Now his move to Wolves at £35m was a club record fee for Porto.

While at Wolves he broke another record or two. He became the club’s youngest Premier League scorer in a 2-1 defeat to Burnley AND the first player born in 2002 to score in the EPL. After scoring his fourth goal of the 20/21 EPL season against West Bromwich Albion at The Hawthorns in May of that season, he became the second-highest-scoring Portuguese teenager in Premier League history (with CR9 being the top one). He seemed ahead of other players of his age. There was still a little bit of rawness as he could never hold down a first-team start at Wolves, struggling to get in ahead of Raúl Jiménez. He featured in 62 games and only netted 4 times. A very poor return.

Wolves clearly saw promise (or rather didn’t want to take a huge loss on his hefty transfer fee) and extended his contract while loaning him out to Belgian side Anderlecht. He scored 11 in 32 games for the Belgians. However, halfway through his loan spell, he allegedly fell out with the club’s manager Brian Riemer. At this point, Fabio had caught the eye of Nils, who was a scout at the club. He knew he could offer Silva a get-out from Anderlecht and get a fairly raw decent player on loan.

This was allegedly the reason behind his loan to PSV. He netted 4 goals in 14 appearances. Not exactly amazing stats, however by all accounts he was a big part of that team. His time in the Netherlands and Belgium rejuvenated his career, however he wasn’t quite ready for Premier League football. That still seemed a step too far.

Koppen clearly saw what Silva brings to a team which on a loan deal is a no-brainer. Yes, his time at Rangers to date (still 3 games of the season to go) hasn’t been phenomenal, however, we haven’t really utilised him as an out-and-out striker.

Wolves did clearly still see him as a future prospect, however, I do feel he may be a player they want off the books, but he still doesn’t seem EPL-ready. It wouldn’t surprise me if we are offered him on loan for at least a chunk of next season. Even if a bit part player, he may be handy, however, I’m sure Wolves would want him playing week in, week out, plus his wages would probably be too high for a bit part player.

Now that was it for our January dealings. Quality over quantity. It was good to see us looking at and signing young players who are tipped for big things. Not only does it work with our player trading model, but it gives the team a well-needed burst of dynamic energy. Rumours are circulating about signings for next season. The players we are linked with do seem to be of a similar age (like Córdoba who is 22 and currently at Levski Sofia). I do love that we are looking at players with youthful dynamism.

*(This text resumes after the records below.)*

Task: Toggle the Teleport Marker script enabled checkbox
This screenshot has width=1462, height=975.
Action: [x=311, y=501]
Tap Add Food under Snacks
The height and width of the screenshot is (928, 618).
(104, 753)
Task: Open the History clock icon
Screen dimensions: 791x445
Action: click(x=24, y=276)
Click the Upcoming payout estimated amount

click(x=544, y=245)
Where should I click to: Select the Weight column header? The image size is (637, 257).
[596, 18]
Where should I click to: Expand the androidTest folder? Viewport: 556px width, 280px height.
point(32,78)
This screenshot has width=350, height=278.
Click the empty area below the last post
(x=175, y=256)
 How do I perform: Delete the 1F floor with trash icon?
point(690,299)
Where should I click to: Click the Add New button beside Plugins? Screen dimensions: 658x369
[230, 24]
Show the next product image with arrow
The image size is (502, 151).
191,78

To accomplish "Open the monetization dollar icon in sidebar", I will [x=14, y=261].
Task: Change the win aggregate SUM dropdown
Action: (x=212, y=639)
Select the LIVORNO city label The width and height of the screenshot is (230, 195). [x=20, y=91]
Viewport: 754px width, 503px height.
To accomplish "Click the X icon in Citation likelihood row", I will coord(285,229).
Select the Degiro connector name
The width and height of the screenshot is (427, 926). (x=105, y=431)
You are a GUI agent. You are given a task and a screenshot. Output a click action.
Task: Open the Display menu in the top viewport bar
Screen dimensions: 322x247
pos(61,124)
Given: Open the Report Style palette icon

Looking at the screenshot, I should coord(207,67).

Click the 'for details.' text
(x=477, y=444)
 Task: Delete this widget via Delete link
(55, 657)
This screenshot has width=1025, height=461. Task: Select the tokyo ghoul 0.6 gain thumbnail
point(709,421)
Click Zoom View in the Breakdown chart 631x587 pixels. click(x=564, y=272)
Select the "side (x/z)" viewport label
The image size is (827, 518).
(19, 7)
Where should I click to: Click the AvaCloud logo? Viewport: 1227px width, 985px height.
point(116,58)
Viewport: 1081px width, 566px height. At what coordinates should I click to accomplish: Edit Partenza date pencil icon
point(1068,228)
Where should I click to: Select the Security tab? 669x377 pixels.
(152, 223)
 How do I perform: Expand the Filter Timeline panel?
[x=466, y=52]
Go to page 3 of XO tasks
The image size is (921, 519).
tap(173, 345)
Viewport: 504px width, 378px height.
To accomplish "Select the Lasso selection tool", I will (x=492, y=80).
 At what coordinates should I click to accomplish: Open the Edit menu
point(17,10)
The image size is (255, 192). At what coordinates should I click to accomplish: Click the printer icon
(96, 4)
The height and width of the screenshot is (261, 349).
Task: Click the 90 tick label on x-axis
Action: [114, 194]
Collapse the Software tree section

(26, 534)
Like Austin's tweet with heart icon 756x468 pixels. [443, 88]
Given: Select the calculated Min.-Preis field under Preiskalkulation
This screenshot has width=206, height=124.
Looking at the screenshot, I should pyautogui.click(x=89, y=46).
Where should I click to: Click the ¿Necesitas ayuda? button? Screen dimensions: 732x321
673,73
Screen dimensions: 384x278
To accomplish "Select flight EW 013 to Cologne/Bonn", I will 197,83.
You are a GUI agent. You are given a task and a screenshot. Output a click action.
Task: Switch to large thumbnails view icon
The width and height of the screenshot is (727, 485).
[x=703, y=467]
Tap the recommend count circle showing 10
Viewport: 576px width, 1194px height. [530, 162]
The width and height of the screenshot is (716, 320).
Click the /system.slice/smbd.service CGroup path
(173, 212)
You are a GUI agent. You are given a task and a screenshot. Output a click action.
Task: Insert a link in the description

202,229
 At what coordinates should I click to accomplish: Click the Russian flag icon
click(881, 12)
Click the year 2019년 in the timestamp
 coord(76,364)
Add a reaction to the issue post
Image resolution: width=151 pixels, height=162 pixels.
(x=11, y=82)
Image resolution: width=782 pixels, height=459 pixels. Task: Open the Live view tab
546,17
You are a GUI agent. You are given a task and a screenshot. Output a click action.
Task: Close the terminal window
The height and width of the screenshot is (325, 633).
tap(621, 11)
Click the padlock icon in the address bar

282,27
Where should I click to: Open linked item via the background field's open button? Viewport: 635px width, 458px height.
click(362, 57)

Now we do see a common theme with Koppen signings. Players in their 20s who have potential and don’t cost the earth to purchase. Granted PSV did have a bit more money to spend than we would, the highest they spent was around €15m (£12m) on a single player during Koppen’s time, which is fairly reasonable for a Champions League club like PSV. So Koppen is used to working with budgets. Granted ours is a little tighter than most. Across his time at PSV, they rarely ran into ‘negative’ with transfers. Ie. Always made more than they spent. In his first season as ‘Scout’ at PSV, the club spent €17.6m and received €10.4m. Now Koppen was just in the door so he wouldn’t have been time for a player trading model to take effect. The next season however (2021/22) PSV spent €12.1m and made a whopping €53.6m due to the sales of Donyell Malen to Dortmund (€30m) & Denzel Dumfries to Inter Milan (€14.3m). Season after (2022/23) PSV once again were quids in after only spending €9.3m and amassing an incredible €94.4m. Eye-watering. The biggest chunk of that was of course Cody Gakpo heading to Liverpool for €42m. Midfielder Noni Madueke went to Chelsea (with what felt like most of the world at that time) (€35m) & Ritsu Doan to Freibjrg (€8.5m). Season after (23/24) PSV loosened the purse strings and splashed some of that cash they had burning a hole in the account. Still though, sensible buy/sell model. Even though they spent €50.6, which was way more than usual, they still made €57.2m (mainly due to the sale of Sangaré to Nottingham Forest for a cool €35m).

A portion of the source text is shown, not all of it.